The long awaited Supreme Court decision in Versloot Dredging BV v HDI Gerling Industrie Versicherung AG has been delivered, which clarifies the law for insurers and insureds alike in relation to “fraudulent devices” or “collateral lies”. The decision confirms that a lie told by an insured when making a claim which has no relevance to the insured’s right to recover, does not give an insurer a right to repudiate a claim. The verdict is also important in addressing some unanswered questions posed by the Insurance Act 2015.
The facts concerned the flooding of a ship engine room which caused the main engine to be damaged beyond repair. The ship owner claimed on his policy. The cause of the flooding was initially unclear and the ship owner stated, untruthfully, that the bilge alarm had sounded but the crew had been unable to deal with the leak because of the rolling ship in heavy weather. In fact, the flooding was caused by negligence of the crew and contractors. However, the ship owner’s untruth was irrelevant to the insurance claim in one sense, because the loss was caused by perils of the sea covered by the policy.
The High Court and the Court of Appeal had ruled that the ship owner’s statement amounted to a “fraudulent device” entitling insurers to avoid the claim.
The Supreme Court allowed the ship owner’s appeal.
- At common law, if an insured makes a fraudulent claim on his insurance policy, the insurer is not liable to pay the claim. A fraudulent claim is a dishonest claim for money not due under the policy or a valid claim dishonestly exaggerated.
- The issue before the Supreme Court was whether the rule in relation to fraudulent claims should continue to apply in relation to a statement which is deliberately or recklessly untrue and told in support of a genuine claim (a so called “fraudulent device” or, as Lord Sumption put it, collateral lie).
- The Court held that the fraudulent claim rule should not apply to justified claim which were supported by collateral lies. This was in contrast to a situation where a claim was fraudulently exaggerated, where the insured’s dishonesty was calculated to get him something to which he was no entitled. In the latter situation, the reason why the insured could not recover even the honest part of the claim was that the law did not sever it from the exaggerated part, and the rationale for this was to deter fraud. The position was different where the insured’s lie was irrelevant to the existence or amount of the insured’s claim. The insured gained nothing by the lie, and the insurer was not prejudiced by the lie. The Court concluded that the policy of deterring fraud did not justify the application of the fraudulent claim rule in the present situation.
- Lord Mance dissented, and concluded that the fraudulent claim rule should extend to the use of fraudulent devices. He said that the assessment of risk and settlement of claims depended on good faith and fair information, and it was artificial to describe as “collateral”, a lie which the insured had considered necessary to promote settlement of his claim.

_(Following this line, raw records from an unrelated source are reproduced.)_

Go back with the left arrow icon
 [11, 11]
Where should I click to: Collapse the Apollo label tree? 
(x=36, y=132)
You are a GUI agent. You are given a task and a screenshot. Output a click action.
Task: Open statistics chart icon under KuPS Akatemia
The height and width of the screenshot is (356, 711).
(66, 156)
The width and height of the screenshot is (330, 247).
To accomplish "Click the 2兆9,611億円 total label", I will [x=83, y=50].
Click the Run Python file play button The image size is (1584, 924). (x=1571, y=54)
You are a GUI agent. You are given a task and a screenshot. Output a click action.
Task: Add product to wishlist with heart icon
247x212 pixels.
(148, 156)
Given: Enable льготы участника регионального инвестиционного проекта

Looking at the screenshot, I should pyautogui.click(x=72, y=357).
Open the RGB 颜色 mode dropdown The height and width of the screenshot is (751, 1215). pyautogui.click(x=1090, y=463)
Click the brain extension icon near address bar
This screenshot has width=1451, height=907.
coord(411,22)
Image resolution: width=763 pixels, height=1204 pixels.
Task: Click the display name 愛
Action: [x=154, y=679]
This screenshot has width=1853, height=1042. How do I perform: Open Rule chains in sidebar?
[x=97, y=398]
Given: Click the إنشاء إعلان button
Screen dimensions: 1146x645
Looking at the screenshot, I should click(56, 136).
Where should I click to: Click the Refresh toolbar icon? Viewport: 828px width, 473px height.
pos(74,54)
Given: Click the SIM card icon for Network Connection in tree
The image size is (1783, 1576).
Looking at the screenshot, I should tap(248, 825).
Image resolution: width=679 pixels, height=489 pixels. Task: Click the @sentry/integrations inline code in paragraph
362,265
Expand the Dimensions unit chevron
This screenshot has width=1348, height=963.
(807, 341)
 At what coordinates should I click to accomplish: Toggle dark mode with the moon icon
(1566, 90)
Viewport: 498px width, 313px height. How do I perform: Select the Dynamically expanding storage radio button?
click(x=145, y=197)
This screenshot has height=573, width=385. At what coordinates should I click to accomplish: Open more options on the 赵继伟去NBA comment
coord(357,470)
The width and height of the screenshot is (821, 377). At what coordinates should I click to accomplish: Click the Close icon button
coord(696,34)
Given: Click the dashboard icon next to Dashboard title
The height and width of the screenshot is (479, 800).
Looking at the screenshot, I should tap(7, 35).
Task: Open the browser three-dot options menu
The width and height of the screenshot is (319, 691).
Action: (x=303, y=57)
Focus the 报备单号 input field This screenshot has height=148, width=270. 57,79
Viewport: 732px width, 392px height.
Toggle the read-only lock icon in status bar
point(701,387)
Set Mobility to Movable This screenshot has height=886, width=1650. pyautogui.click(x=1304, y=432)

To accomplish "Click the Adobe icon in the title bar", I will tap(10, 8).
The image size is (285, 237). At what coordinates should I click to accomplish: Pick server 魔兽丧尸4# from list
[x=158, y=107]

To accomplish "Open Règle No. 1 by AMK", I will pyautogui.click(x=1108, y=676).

Implications for the Insurance Industry
The decision has been met with a mixed reception by insurers, with some arguing that permitting lies in the circumstances of the decision will push up the cost of investigating claims, and with it the cost of insurance, because insurers will need to establish the true implications of an untruth. However, the decision is consistent with FOS guidance on settling genuine claims which are not affected by the fraud, and there are some insurers who have said they are already assessing claims in accordance with the FOS guidance so the decision will not change anything from their point of view.
The Supreme Court have also clarified a question unresolved by Parliament in the Insurance Act 2015. Section 12 of the Act says that if an insured makes a fraudulent claim, the insurer is not liable to pay it (restating the common law rule), the insurer can recover any sums already paid in respect of the claim and the insurer can treat the policy as terminated from the date of the fraudulent act. However, the Act does not define “fraudulent claim” and was silent as to “fraudulent devices” so, prior to the Supreme Court’s decision, it was unclear whether the Act applied to fraudulent devices.Versloot resolves this uncertainty.